The biggest mistake law firms make with SEO is treating it like a one-time engagement. You hire an agency, they rebuild your website, optimize your service pages, fix your Google Business Profile, and hand you a polished report. For a few months, rankings climb. Calls come in. Everyone is pleased.
Then, slowly, things drift. A competitor publishes better content for a keyword you used to own. A directory listing goes stale. An algorithm update changes what Google rewards. A page that used to load in two seconds now takes five because nobody has cleaned up the image library in a year. Six months later, you are back where you started — sometimes worse.
Over 90% of legal engagements now start with a search, and search rankings are never static. The firms that stay on page one are the ones that treat SEO as an ongoing maintenance practice, not a project with a finish line. This checklist gives you a clear cadence for exactly what to do, and when, to keep your firm's visibility compounding instead of eroding.
What "SEO maintenance" actually means
SEO maintenance is the recurring set of tasks that keep your website healthy, your content competitive, and your online presence consistent. It covers both the technical health of your site (does Google still crawl every page? are there broken links?) and the strategic health of your visibility (are you still ranking for the keywords that matter? are new competitors moving in?).
A firm that maintains SEO well never has to do a crisis "relaunch." Problems get caught small and fixed fast.
Why ongoing maintenance is non-negotiable for law firms
Three forces are working against any firm that stops maintaining its SEO, and each one compounds month over month.
- Competitors are still working. While your pages sit untouched, another firm in your market is adding new content, earning new reviews, and claiming new directory listings. Rankings are relative — if you stand still, you fall.
- Google changes the rules. Core algorithm updates happen multiple times a year. What ranked well in January may be deprioritized by July. Firms that audit regularly adapt before they lose visibility. Firms that do not, wake up one morning to a ranking cliff.

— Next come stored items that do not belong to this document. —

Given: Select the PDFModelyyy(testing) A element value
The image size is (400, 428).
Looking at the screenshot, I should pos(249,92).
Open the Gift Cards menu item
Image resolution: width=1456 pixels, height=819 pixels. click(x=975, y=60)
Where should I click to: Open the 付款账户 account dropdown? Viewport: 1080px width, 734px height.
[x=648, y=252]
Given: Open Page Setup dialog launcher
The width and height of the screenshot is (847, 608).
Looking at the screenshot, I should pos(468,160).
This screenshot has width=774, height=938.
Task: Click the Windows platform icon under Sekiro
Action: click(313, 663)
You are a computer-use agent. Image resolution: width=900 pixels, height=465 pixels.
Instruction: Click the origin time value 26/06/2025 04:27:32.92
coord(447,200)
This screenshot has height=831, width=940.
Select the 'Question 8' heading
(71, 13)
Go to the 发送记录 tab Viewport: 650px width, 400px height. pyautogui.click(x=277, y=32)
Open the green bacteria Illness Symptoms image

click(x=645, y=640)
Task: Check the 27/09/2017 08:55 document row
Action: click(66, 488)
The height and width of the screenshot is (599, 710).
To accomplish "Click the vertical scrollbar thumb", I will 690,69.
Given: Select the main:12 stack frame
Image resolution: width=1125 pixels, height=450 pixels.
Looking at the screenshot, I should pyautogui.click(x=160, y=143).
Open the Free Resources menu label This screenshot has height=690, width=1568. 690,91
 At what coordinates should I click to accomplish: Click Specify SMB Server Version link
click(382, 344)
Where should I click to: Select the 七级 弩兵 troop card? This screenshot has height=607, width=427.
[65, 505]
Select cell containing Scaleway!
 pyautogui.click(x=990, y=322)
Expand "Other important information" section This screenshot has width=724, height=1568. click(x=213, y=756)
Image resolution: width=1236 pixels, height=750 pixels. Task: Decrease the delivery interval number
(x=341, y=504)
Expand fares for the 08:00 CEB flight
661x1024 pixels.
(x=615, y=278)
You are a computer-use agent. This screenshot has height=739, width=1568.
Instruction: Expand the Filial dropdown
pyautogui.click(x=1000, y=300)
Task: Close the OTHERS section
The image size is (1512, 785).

- Your own site decays. Plugins go out of date. Images accumulate. Third-party scripts slow page loads. Old blog posts develop broken links. Unattended websites quietly become slower, messier, and less trustworthy in Google's eyes.
The checklist below breaks every maintenance task into a clear cadence so no single part of it becomes overwhelming.
The SEO maintenance checklist
Daily tasks
These are the quick, continuous checks that prevent problems from compounding. They take minutes, not hours.
Monitor key performance metrics. A quick glance at organic traffic, top-ranking keywords, and conversion events (form fills, call clicks, consultation requests) each morning tells you whether anything is dramatically off. A sudden drop in organic traffic is almost always a signal of something worth investigating — an indexing issue, a bad deploy, a cache problem, or an algorithm shift.
Stay informed on SEO trends and algorithm changes. You do not need to read every SEO blog on the internet. But subscribing to two or three reputable sources (Google Search Central, a respected legal-marketing newsletter, one general SEO publication) keeps you ahead of the shifts that will affect your firm months before they show up in your rankings.
Weekly tasks
Weekly checks catch operational issues before they affect a full reporting cycle.
Review website performance. Test a few of your most important pages for load time. Check them on both desktop and mobile. Note any page that takes longer than three seconds — that is your threshold for intervention.
Check for user experience issues. Navigate your site as a prospective client would. Does every form submit properly? Do phone numbers click-to-call correctly on mobile? Does the chat widget load? Broken conversion paths are the single most expensive kind of silent failure on a law firm website.
Skim new reviews across every platform. Google, Avvo, Yelp, Facebook, Martindale, Lawyers.com. Respond within a few days — positive or negative — because review response rate is a ranking factor and prospective clients read how you engage with feedback.
Monthly tasks
Monthly tasks are where most of the compounding work happens. Block a half-day on your calendar for these.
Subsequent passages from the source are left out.